Cartoon Network was born.
Media mogul Ted Turner (also known as "the mouth of the South"), had been accumulating Warners and M-G-M cartoons, and then went ahead and bought Hanna-Barbera, mostly for its library of TV shorts and half hours. He wanted to launch an all-cartoon cable network, but he needed animated content, and so went out and acquired LOTS of it.
But in the process, he also purchased a cartoon studio named Hanna-Barbera, and he needed an executive to run it. After asking around, Ted hired MTV's first creative director, and young go-getter named Fred Seibert. And Fred S. described to Animation World Network how he had some fresh idea about how to create new cartoon content:
“I arrive at Hanna-Barbera knowing I want to make a lot of short cartoons like the way Looney Tunes used to be done. I want to try lots and lots of talent. … I said we’ll make a short cartoon every week. … We’ll run the cartoon primetime Sunday evenings just before a cartoon movie, and every other week for two years … Lo and behold, Cartoon Network bought it.”

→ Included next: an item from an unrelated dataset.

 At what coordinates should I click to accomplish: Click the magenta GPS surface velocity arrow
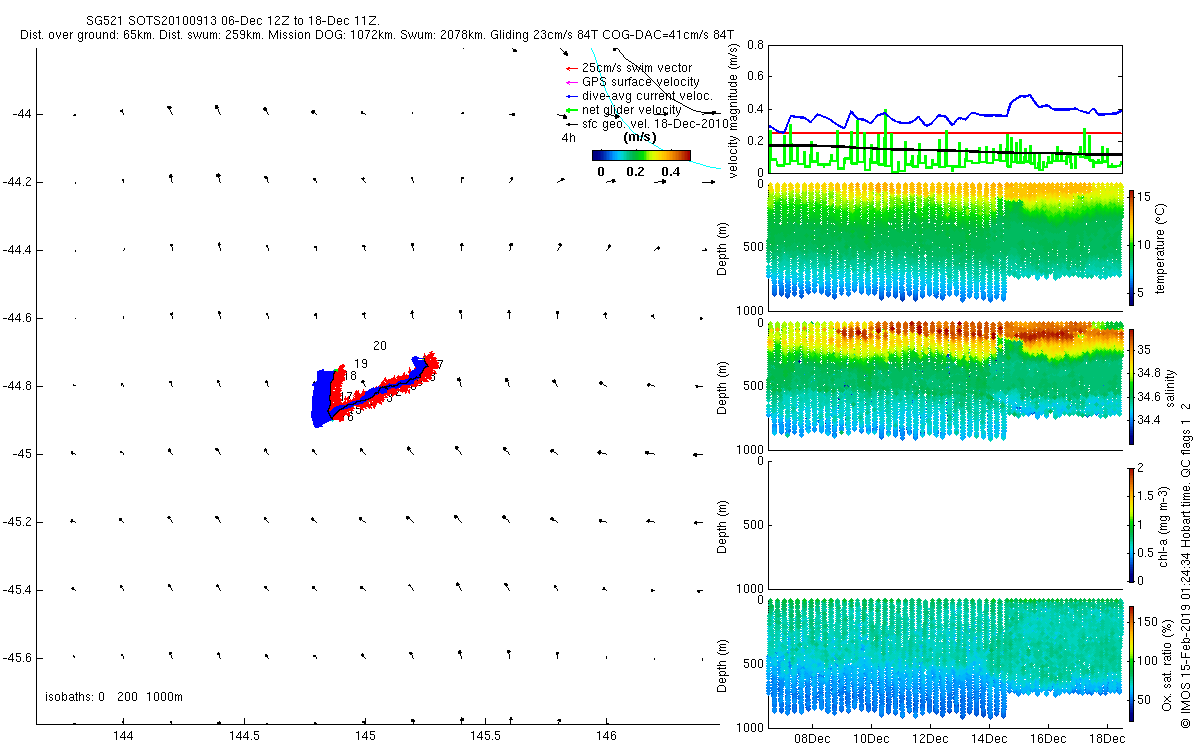tap(570, 82)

Siebert’s “new cartoon every week” proposal ended up being Hanna-Barbera’s “What a Cartoon!” incubator. (“Throw a lot of different short entertainments onto the TV screen, see which ones the public likes.”) Within twenty-four months, “WaC!” had created four dozen original shorts pitched by staff employees and outside artists. Pitches the studio liked were greenlit into shorts. And the shorts the viewing public liked were expanded into series: Genndy Tartakovsky’s Dexter’s Laboratory, David Feiss’ Cow and Chicken and I Am Weasel, and Craig McCracken’s The Powerpuff Girls (among others).
All this creative ferment became the nucleus for a new animation studio bearing the name of Ted Turner’s cable channel: Cartoon Network Studios, which today is a quarter century old.
* Unless my impeccable sources are wrong.